7. Confidential Information.
The Executive shall not, directly or indirectly, either during her
employment by the Company or at any time thereafter, disclose to anyone or use
(except as authorized in the regular course of the Company's business) any
information acquired by her during her employment with respect to any of the
Company's trade secrets or other confidential information. For this purpose,
information generally known to the public shall not be considered a trade secret
or confidential information.
4
8. Non-Competition, etc
8.1 Non-Competition. For a period of one year after the termination of
the Executive's employment under this agreement, the Executive shall not
directly or indirectly engage or be interested in any business or entity that
engages, anywhere in the world, in any business directly competitive with any
material segment of the business in which the Company and its subsidiaries are
engaged at the time of termination of the Executive's employment or with any
business activity that the Company or any subsidiary then has under active
consideration in which the Executive has been actively involved (any such
business, a "Restricted Business"), provided, however, that nothing in this
paragraph shall limit the Executive's right to be employed by a media,
advertising or Internet company whose businesses include a Restricted Business,
so long as the Executive does not provide services to that Restricted Business,
and further provided that the Executive shall not be prohibited from (a)

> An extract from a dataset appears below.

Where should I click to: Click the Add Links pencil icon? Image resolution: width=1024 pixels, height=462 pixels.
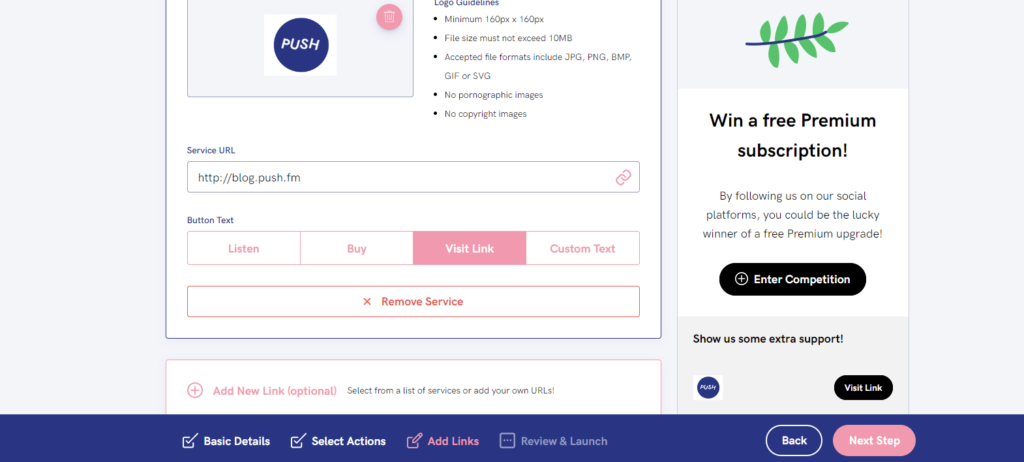(414, 441)
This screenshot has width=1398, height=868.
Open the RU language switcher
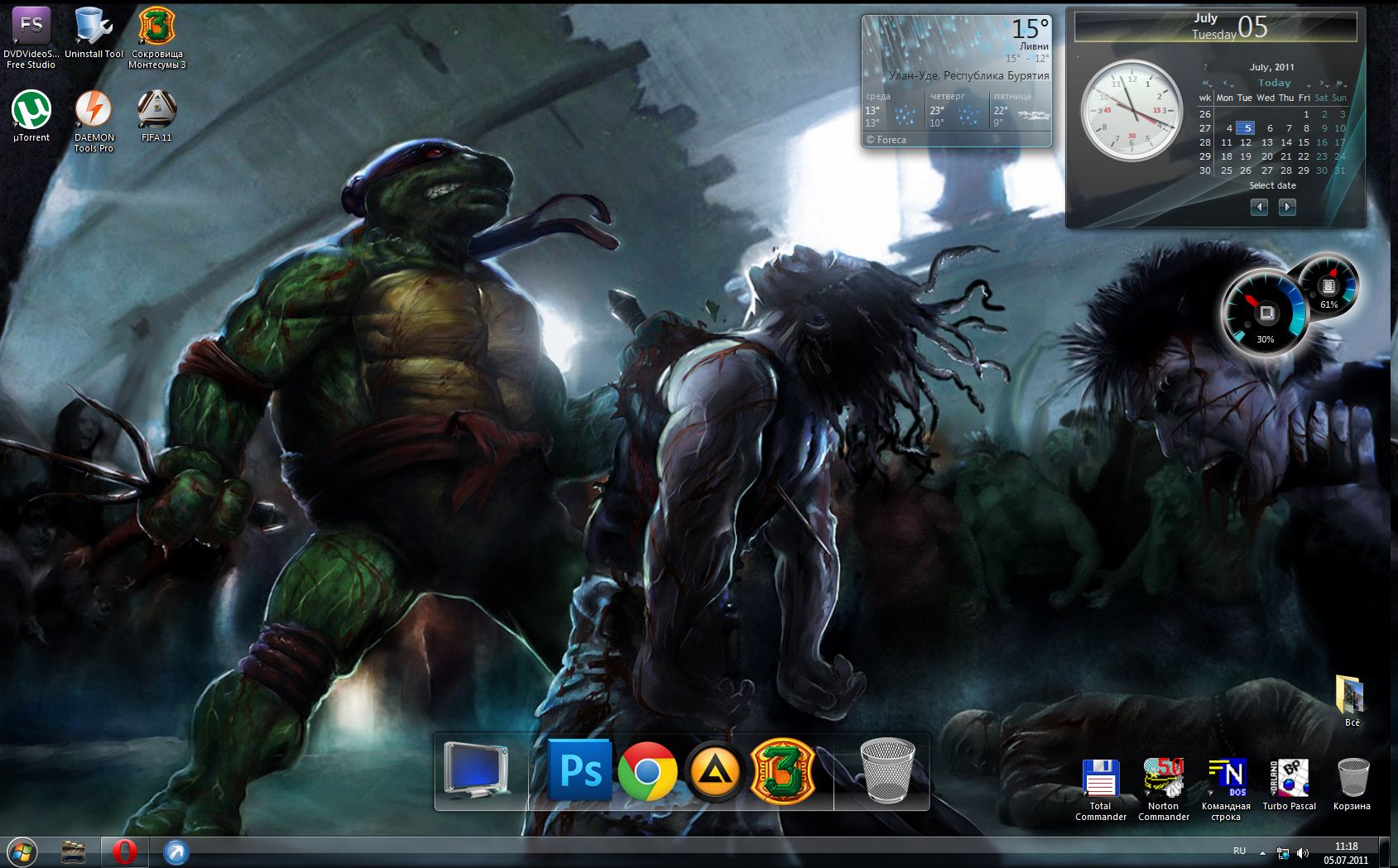pyautogui.click(x=1239, y=851)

practicing as an attorney (including for a consulting firm, venture capital
group, incubator, accelerator or other similar business), and, in that capacity,
representing clients engaged in any business competitive with the Company's
business, or (b) from being in-house counsel to any individual, partnership,
firm or company regardless of the businesses in which it engages, so long as the
Executive shall not breach Paragraphs 7 or 8.2 of this Agreement. The
restriction provided for in the previous sentence shall apply regardless of the
reason for termination of the Executive's employment, except that it shall not
apply after termination of the Executive's employment if the Executive's
employment is terminated prior to the expiration of the two-year term due to the
Executive's termination of her employment for Good Reason or due to termination
by the Company without cause. For the purpose of this section 8.1, the Executive
shall be deemed to be directly or indirectly interested in a business or entity
if she is engaged or interested in that business or entity as a stockholder,
director, officer, employee, agent, partner, consultant or otherwise, but not if
her interest is limited solely to the passive ownership of 5% or less of any
class of the equity or debt securities of a corporation whose shares are
publicly traded.
8.2 Non-Solicitation. The Executive shall not, for a period of 18 months
after termination of her employment (regardless of the reason for termination),
directly or indirectly employ or retain, solicit the employment or retention of,
or be associated with any entity that employs or retains or solicits the
employment or retention of, any person (other than her secretary or legal or
executive administrative assistant) who was an employee of the Company or any of
its subsidiaries at any time during the twelve months preceding the termination
of the Executive's employment.
8.3 Injunction. The Executive acknowledges that the remedy at law for
breach of the provisions of sections 8.1 or 8.2 will be inadequate and that, in
addition to any other remedy the Company may have, it shall be entitled to an
injunction restraining any breach or threatened breach, without any bond or
other security being required and without the necessity of showing actual
damages. The provisions of section 10 shall not apply with respect to this
section 8.
5
9. Merger or Sale of Assets.
If the Company shall merge or consolidate with another corporation or
shall transfer all or substantially all of its assets, this agreement shall be
assigned to the successor in the merger or consolidation or the transferee of
the assets, the Company shall cause the successor or transferee to assume all of
the Company's obligations under this agreement, and the Executive shall
thereafter be employed by the successor or transferee in accordance with the
terms of this agreement. The Company's failure to obtain such assumption prior
to the effectiveness of any such transaction shall be a breach of this agreement
by the Company.
10. Arbitration.
Except as otherwise provided in section 8.3, any dispute arising out of
or relating to this agreement shall be settled exclusively by arbitration in New
York, New York in accordance with the Commercial Arbitration Rules of the
American Arbitration Association. Service of process or notice of motion or
other application in connection with any arbitration may be served by the means
by which notices are to be given under this agreement, provided that a
reasonable time for appearance is allowed. Any award in any arbitration may be
enforced on application of either party by the order or judgment of any Federal
or state court in the State of New York.
11. Miscellaneous.
11.1 Headings. The section headings of this agreement are for reference
purposes only and are to be given no effect in the construction or
interpretation of this agreement.
11.2 Notices. All notices and other communications under this agreement
shall be in writing and shall be deemed given when delivered personally or
mailed by registered mail, return receipt requested, to the parties at their
respective addresses set forth above (or to such other address as a party may
have specified by notice given to the other party pursuant to this provision).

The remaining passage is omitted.